▸ **Stored data**:
*** Block opens ***

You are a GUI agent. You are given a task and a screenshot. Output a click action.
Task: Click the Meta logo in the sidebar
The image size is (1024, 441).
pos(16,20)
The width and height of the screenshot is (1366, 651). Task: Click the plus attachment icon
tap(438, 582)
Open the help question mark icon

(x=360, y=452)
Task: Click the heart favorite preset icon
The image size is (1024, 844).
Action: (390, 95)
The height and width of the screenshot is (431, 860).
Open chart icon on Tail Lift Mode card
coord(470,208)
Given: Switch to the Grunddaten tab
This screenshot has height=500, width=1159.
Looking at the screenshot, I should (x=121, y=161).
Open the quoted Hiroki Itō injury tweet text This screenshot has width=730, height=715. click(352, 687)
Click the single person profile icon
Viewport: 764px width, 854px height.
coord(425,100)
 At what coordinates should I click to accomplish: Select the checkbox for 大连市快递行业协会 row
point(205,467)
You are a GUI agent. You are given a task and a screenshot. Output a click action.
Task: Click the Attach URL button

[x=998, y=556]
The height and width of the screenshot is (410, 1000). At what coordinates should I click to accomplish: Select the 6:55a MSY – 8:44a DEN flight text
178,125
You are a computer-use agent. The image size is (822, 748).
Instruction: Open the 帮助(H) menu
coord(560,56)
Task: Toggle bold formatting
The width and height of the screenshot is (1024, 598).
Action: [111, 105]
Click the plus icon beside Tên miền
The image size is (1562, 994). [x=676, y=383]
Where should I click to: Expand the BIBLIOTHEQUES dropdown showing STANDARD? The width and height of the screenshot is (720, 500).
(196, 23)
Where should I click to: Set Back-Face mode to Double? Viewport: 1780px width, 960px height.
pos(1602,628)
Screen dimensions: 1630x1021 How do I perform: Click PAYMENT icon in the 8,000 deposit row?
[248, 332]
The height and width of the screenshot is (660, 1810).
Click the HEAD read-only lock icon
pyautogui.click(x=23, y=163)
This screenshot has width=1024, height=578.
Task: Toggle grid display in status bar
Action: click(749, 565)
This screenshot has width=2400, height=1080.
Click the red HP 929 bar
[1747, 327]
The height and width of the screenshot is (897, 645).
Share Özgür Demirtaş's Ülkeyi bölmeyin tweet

*** Block closes ***

The entries are to be retyped in full, with no alteration.

You are a GUI agent. You are given a task and a screenshot. Output a click action.
Task: Click the Meta logo in the sidebar
The image size is (1024, 441).
pos(16,20)
The width and height of the screenshot is (1366, 651). Task: Click the plus attachment icon
tap(438, 582)
Open the help question mark icon

(x=360, y=452)
Task: Click the heart favorite preset icon
The image size is (1024, 844).
Action: (390, 95)
The height and width of the screenshot is (431, 860).
Open chart icon on Tail Lift Mode card
coord(470,208)
Given: Switch to the Grunddaten tab
This screenshot has height=500, width=1159.
Looking at the screenshot, I should (x=121, y=161).
Open the quoted Hiroki Itō injury tweet text This screenshot has width=730, height=715. click(352, 687)
Click the single person profile icon
Viewport: 764px width, 854px height.
coord(425,100)
 At what coordinates should I click to accomplish: Select the checkbox for 大连市快递行业协会 row
point(205,467)
You are a GUI agent. You are given a task and a screenshot. Output a click action.
Task: Click the Attach URL button

[x=998, y=556]
The height and width of the screenshot is (410, 1000). At what coordinates should I click to accomplish: Select the 6:55a MSY – 8:44a DEN flight text
178,125
You are a computer-use agent. The image size is (822, 748).
Instruction: Open the 帮助(H) menu
coord(560,56)
Task: Toggle bold formatting
The width and height of the screenshot is (1024, 598).
Action: [111, 105]
Click the plus icon beside Tên miền
The image size is (1562, 994). [x=676, y=383]
Where should I click to: Expand the BIBLIOTHEQUES dropdown showing STANDARD? The width and height of the screenshot is (720, 500).
(196, 23)
Where should I click to: Set Back-Face mode to Double? Viewport: 1780px width, 960px height.
pos(1602,628)
Screen dimensions: 1630x1021 How do I perform: Click PAYMENT icon in the 8,000 deposit row?
[248, 332]
The height and width of the screenshot is (660, 1810).
Click the HEAD read-only lock icon
pyautogui.click(x=23, y=163)
This screenshot has width=1024, height=578.
Task: Toggle grid display in status bar
Action: click(749, 565)
This screenshot has width=2400, height=1080.
Click the red HP 929 bar
[1747, 327]
The height and width of the screenshot is (897, 645).
Share Özgür Demirtaş's Ülkeyi bölmeyin tweet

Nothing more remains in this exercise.